### [Dataset extract]
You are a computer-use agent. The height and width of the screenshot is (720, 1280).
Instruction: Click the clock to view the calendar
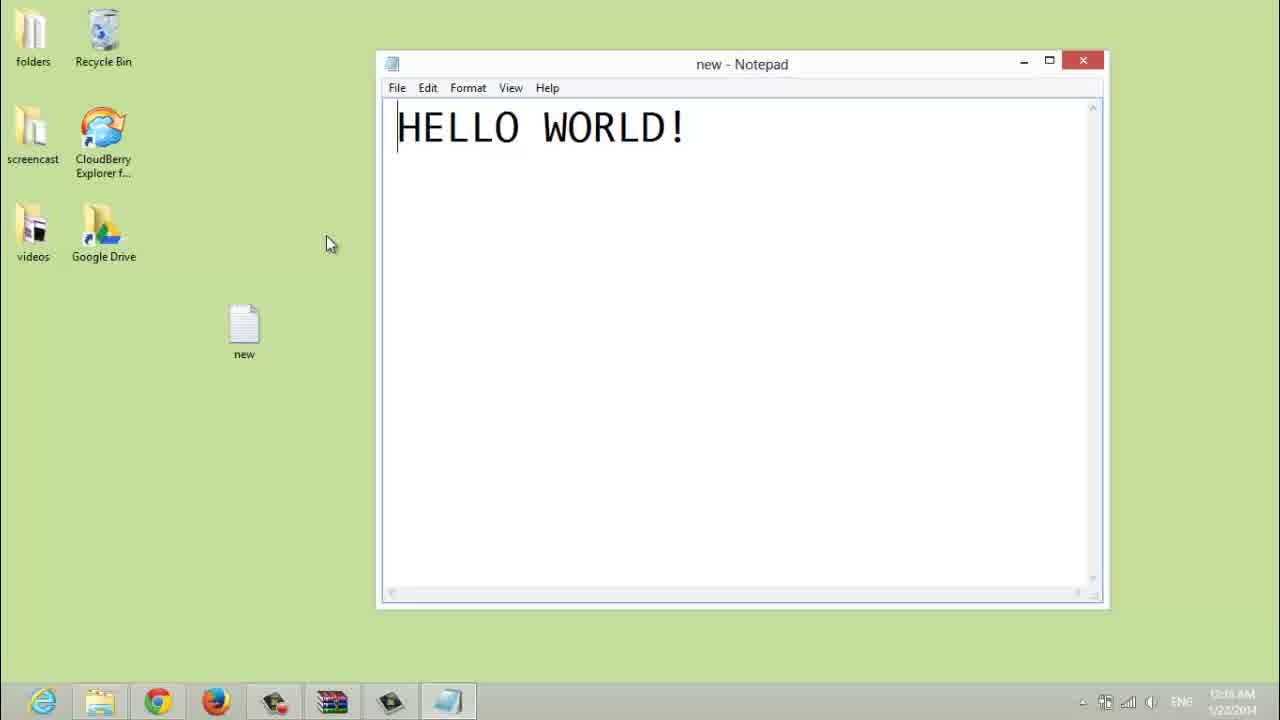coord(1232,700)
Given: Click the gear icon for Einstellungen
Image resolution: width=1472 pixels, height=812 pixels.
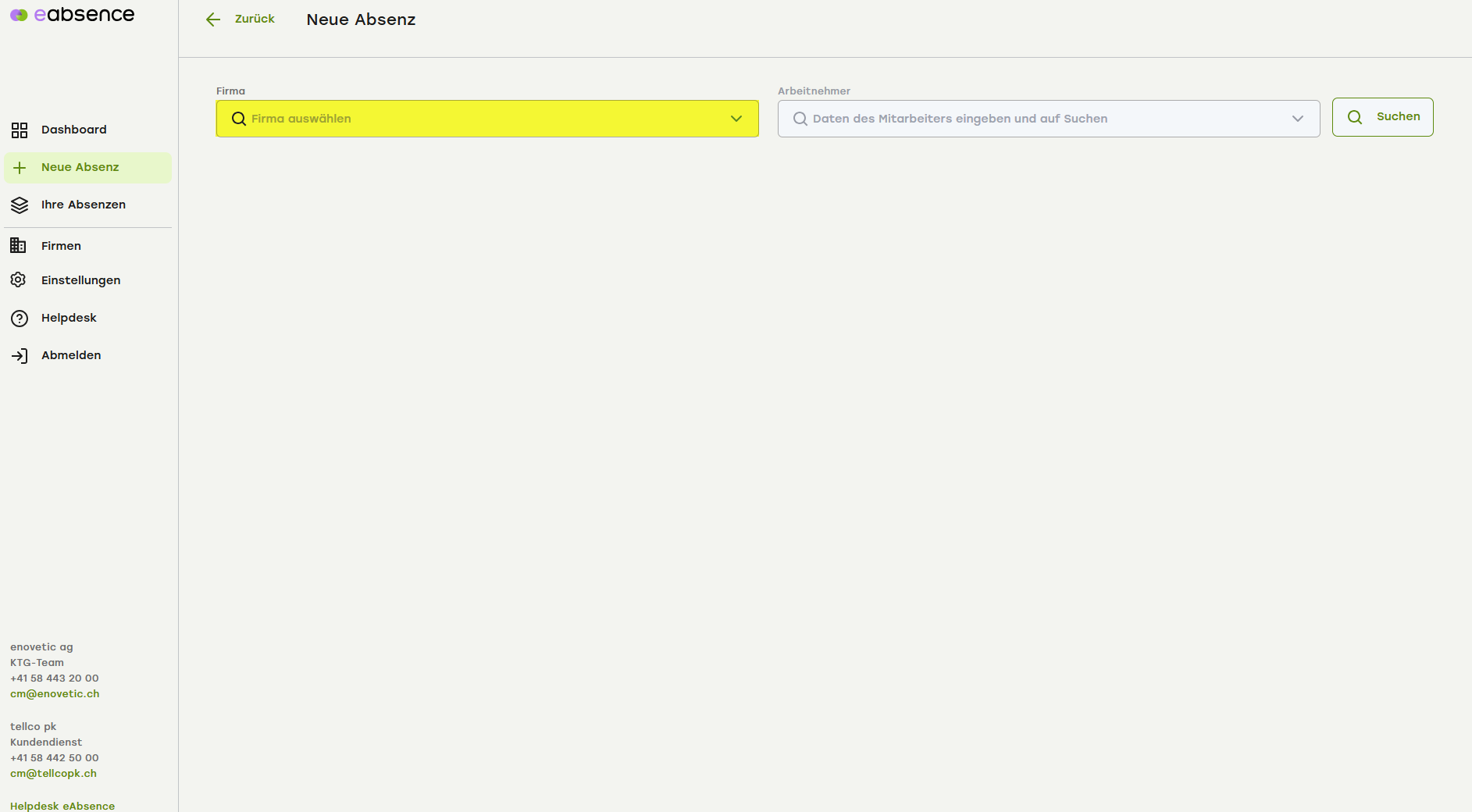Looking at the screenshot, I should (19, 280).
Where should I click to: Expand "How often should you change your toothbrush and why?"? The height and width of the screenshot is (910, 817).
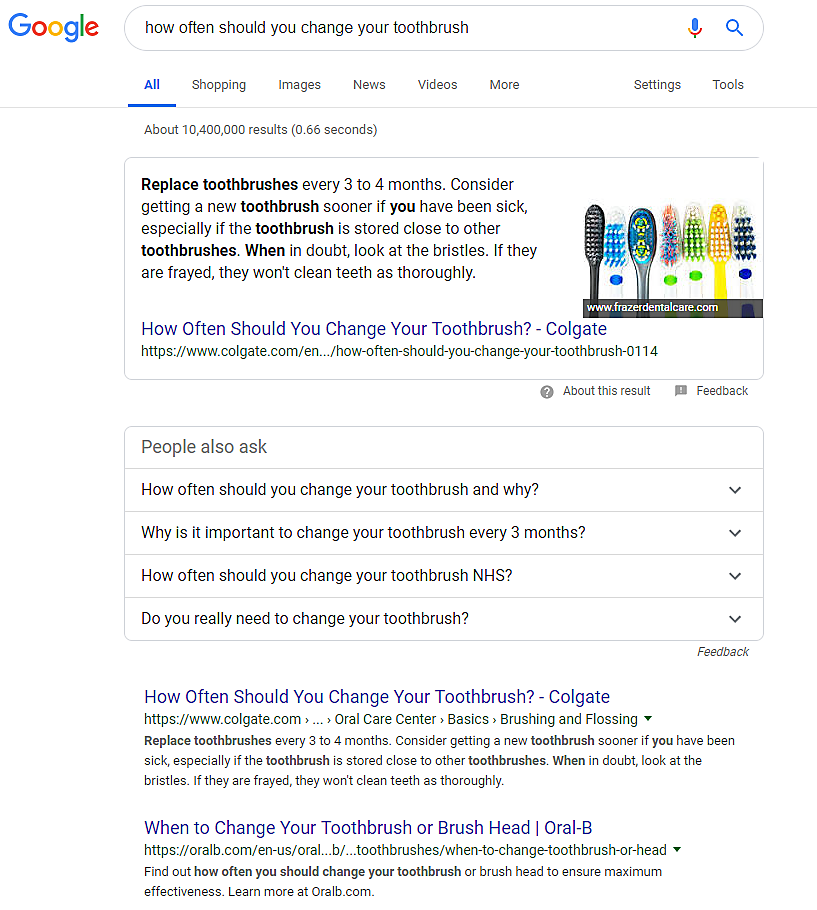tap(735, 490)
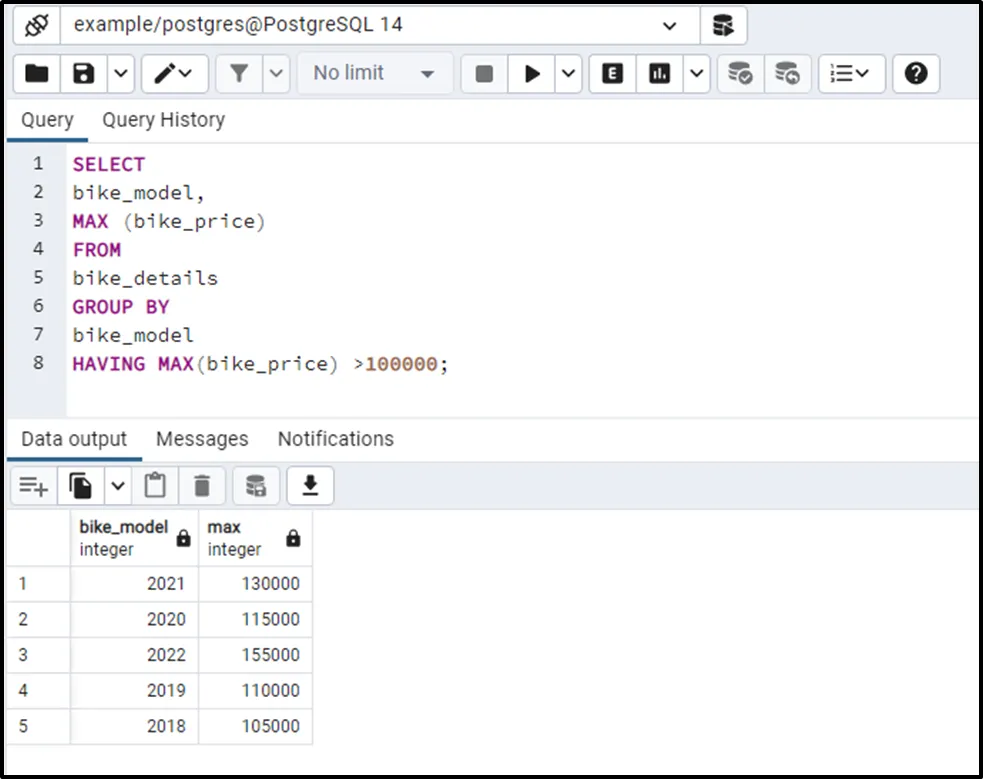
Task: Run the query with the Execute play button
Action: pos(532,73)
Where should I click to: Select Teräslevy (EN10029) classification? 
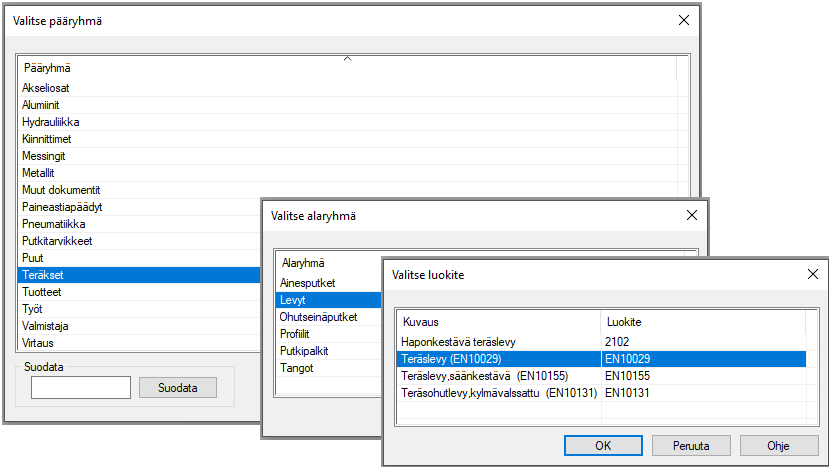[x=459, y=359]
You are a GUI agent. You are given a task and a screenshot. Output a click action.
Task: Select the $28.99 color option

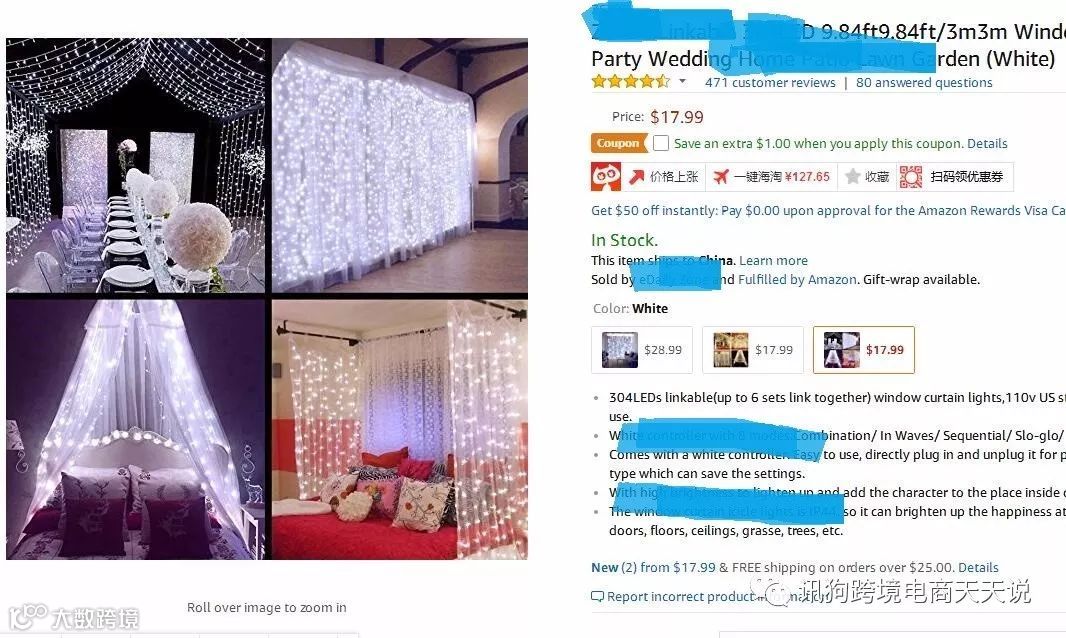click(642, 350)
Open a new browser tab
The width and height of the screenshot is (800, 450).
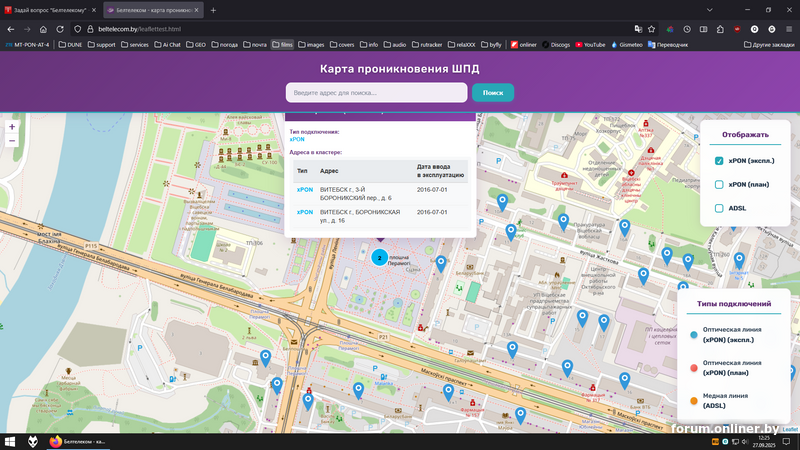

### [Work order]
Write the listing out in full, exactly; no images.

### [Answer to the exercise]
You are a computer-use agent. The height and width of the screenshot is (720, 1280).
Instruction: Click the clock to view the calendar
coord(1232,700)
Given: Click the gear icon for Einstellungen
Image resolution: width=1472 pixels, height=812 pixels.
Looking at the screenshot, I should (19, 280).
Where should I click to: Expand "How often should you change your toothbrush and why?"? The height and width of the screenshot is (910, 817).
tap(735, 490)
Task: Run the query with the Execute play button
Action: pos(532,73)
Where should I click to: Select Teräslevy (EN10029) classification? 
[x=459, y=359]
You are a GUI agent. You are given a task and a screenshot. Output a click action.
Task: Select the $28.99 color option

click(642, 350)
Open a new browser tab
The width and height of the screenshot is (800, 450).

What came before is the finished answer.